[Goal of the exercise]
Copy exactly the last part of the entries, starting from the line with "How do I perform: Open the" and including the final line.

(Stored dataset items)
-=-=-
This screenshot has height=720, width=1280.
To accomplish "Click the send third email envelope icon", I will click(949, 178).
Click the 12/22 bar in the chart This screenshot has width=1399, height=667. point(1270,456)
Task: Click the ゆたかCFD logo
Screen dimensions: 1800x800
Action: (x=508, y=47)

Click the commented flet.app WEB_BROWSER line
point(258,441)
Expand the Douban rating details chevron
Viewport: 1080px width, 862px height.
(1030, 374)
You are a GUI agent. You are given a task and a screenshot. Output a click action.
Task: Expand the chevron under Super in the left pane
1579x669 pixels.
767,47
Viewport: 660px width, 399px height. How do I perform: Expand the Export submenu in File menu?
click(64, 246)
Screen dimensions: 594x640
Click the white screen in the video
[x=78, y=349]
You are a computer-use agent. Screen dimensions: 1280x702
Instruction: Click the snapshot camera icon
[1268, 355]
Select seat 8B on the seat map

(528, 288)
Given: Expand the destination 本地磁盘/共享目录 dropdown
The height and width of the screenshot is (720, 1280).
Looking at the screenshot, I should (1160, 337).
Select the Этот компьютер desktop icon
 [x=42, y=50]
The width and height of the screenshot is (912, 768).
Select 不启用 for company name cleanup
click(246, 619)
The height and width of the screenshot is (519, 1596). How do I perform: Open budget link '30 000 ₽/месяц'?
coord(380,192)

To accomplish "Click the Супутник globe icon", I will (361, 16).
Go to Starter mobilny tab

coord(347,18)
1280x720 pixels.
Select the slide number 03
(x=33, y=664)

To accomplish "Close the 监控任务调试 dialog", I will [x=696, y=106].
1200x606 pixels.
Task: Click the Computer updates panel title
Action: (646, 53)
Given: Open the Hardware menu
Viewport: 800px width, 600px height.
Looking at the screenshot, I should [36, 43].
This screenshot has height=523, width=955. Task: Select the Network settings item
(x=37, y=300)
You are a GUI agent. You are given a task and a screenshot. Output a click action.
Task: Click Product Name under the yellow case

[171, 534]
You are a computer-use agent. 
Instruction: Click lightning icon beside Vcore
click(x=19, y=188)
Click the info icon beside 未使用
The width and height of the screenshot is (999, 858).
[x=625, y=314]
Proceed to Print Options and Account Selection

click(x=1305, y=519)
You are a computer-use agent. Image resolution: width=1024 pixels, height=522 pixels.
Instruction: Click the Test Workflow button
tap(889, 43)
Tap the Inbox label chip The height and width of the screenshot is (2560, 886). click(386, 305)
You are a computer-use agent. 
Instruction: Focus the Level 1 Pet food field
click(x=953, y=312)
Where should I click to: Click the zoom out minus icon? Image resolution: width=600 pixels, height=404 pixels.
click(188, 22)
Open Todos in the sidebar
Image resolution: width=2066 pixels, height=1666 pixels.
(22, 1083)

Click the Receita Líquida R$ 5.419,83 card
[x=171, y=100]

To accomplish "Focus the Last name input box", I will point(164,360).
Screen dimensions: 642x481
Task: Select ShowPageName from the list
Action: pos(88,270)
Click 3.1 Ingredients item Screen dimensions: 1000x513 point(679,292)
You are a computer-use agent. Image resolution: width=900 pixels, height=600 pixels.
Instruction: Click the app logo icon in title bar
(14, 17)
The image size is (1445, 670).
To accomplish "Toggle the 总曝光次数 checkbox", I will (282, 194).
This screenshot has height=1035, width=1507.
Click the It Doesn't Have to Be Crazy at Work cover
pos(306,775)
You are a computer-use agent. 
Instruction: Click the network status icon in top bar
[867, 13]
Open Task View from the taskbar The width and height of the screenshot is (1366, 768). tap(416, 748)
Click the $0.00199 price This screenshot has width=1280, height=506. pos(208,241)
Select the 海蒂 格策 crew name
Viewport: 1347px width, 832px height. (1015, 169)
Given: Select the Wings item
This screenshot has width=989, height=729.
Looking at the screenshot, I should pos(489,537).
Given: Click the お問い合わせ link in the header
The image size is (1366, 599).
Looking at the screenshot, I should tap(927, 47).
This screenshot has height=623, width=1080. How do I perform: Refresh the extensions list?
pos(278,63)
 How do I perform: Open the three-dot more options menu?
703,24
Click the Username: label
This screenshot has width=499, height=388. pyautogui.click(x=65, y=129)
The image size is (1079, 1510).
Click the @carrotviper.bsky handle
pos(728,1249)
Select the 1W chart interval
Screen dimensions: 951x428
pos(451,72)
-=-=-
[Result for this exercise]
 How do I perform: Open the three-dot more options menu?
703,24
Click the Username: label
This screenshot has width=499, height=388. pyautogui.click(x=65, y=129)
The image size is (1079, 1510).
Click the @carrotviper.bsky handle
pos(728,1249)
Select the 1W chart interval
Screen dimensions: 951x428
pos(451,72)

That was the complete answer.